TRY IT: Keep the pictures out of the copy and print all the entries below exactly.

DATA IN THIS EXERCISE:

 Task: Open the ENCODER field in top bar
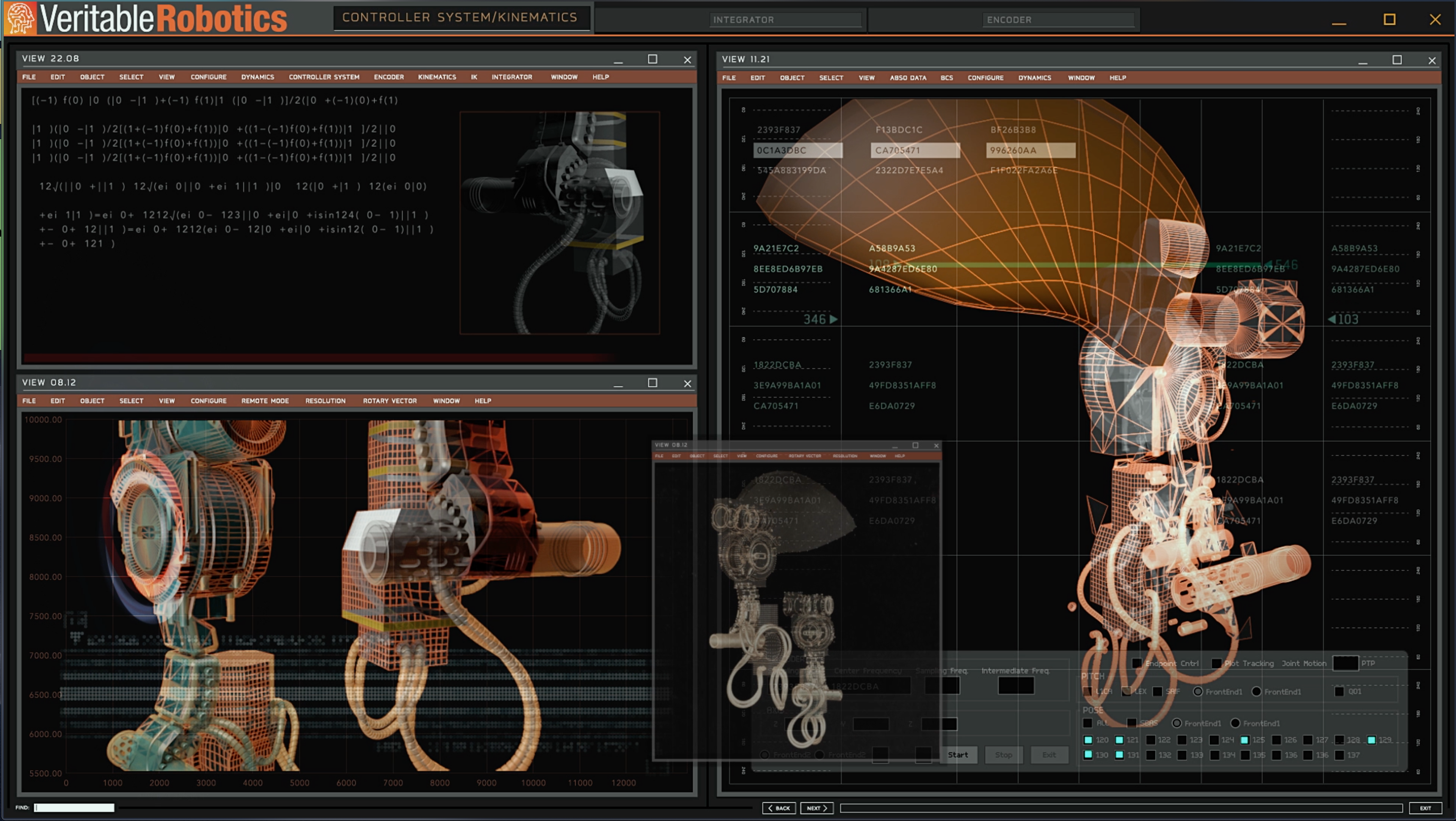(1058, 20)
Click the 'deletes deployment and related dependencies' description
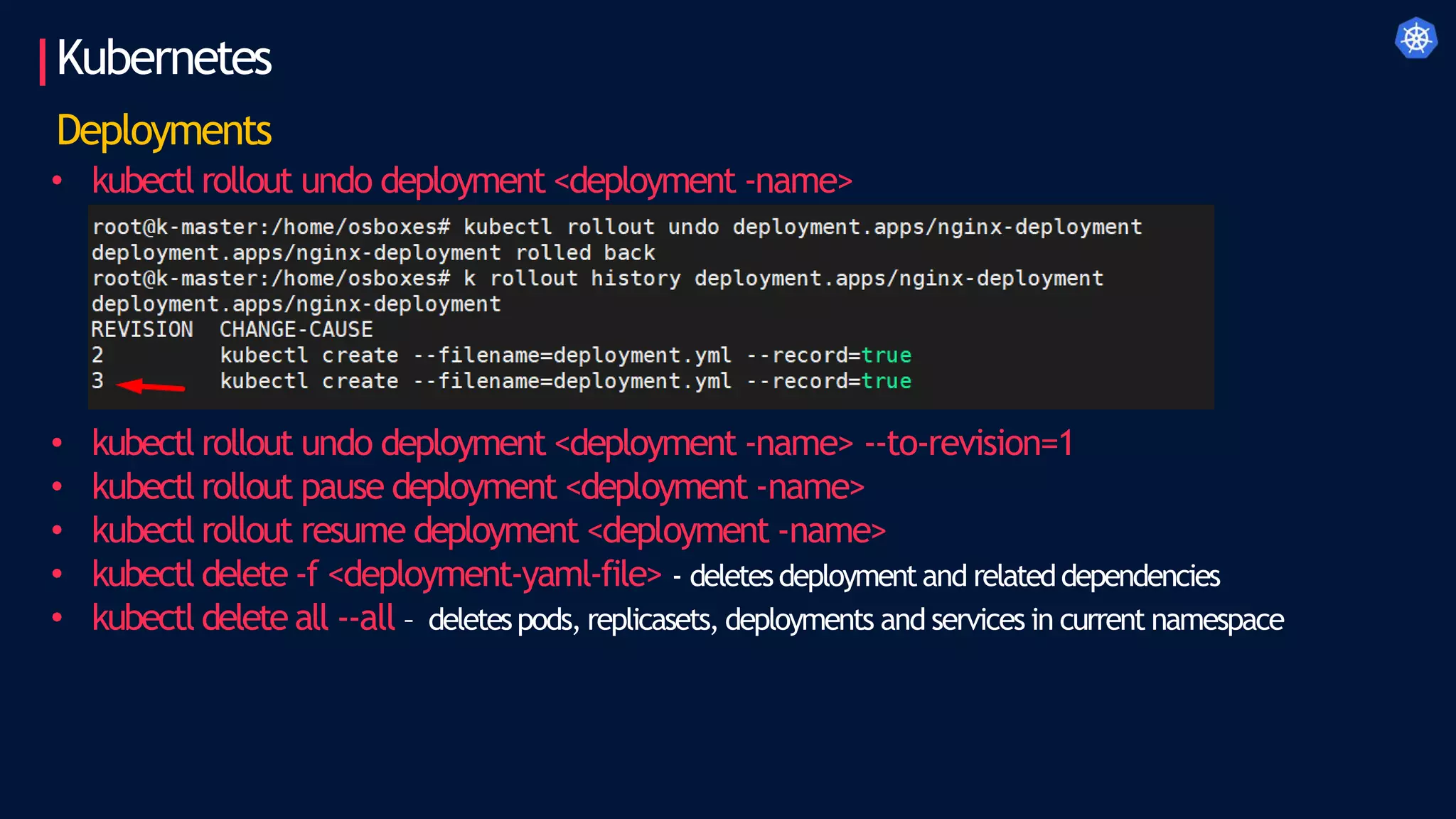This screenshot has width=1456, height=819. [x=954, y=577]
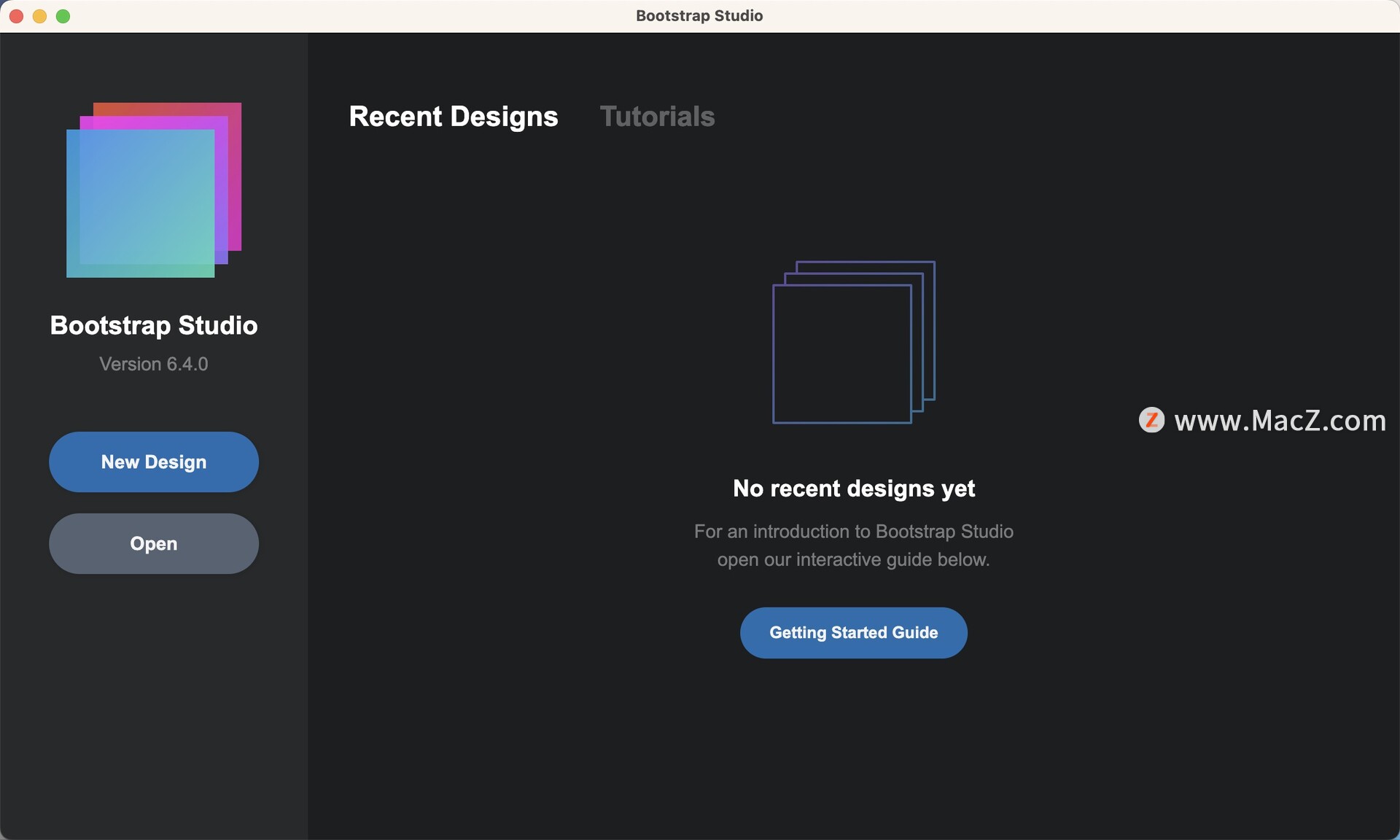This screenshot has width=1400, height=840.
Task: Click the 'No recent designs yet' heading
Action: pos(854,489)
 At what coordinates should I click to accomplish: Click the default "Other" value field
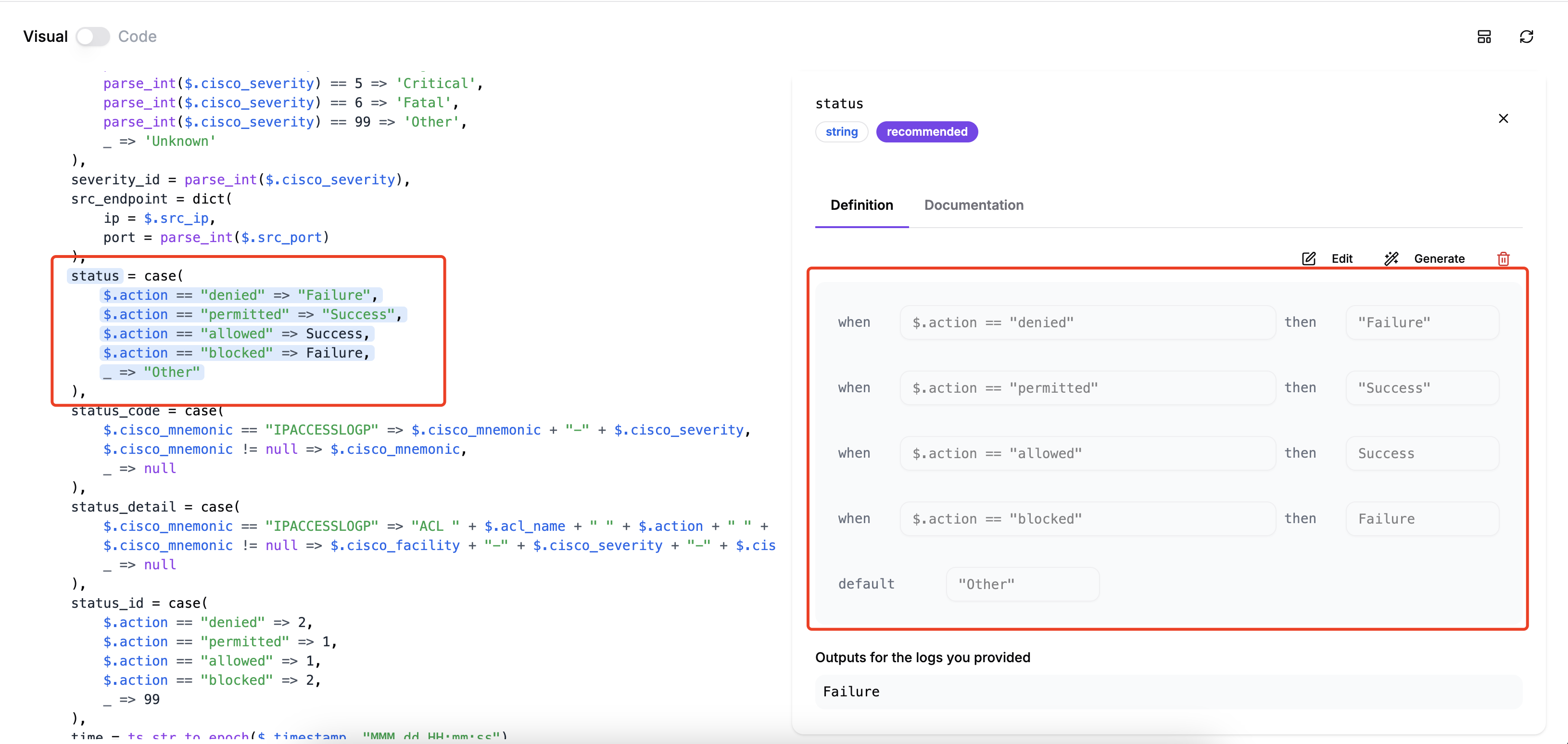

RESULT OF THE EXERCISE:
 Task: Open the ENCODER field in top bar
(1058, 20)
Click the 'deletes deployment and related dependencies' description
This screenshot has width=1456, height=819. [x=954, y=577]
This screenshot has width=1400, height=840.
Task: Click the 'No recent designs yet' heading
Action: pos(854,489)
 At what coordinates should I click to accomplish: Click the default "Other" value field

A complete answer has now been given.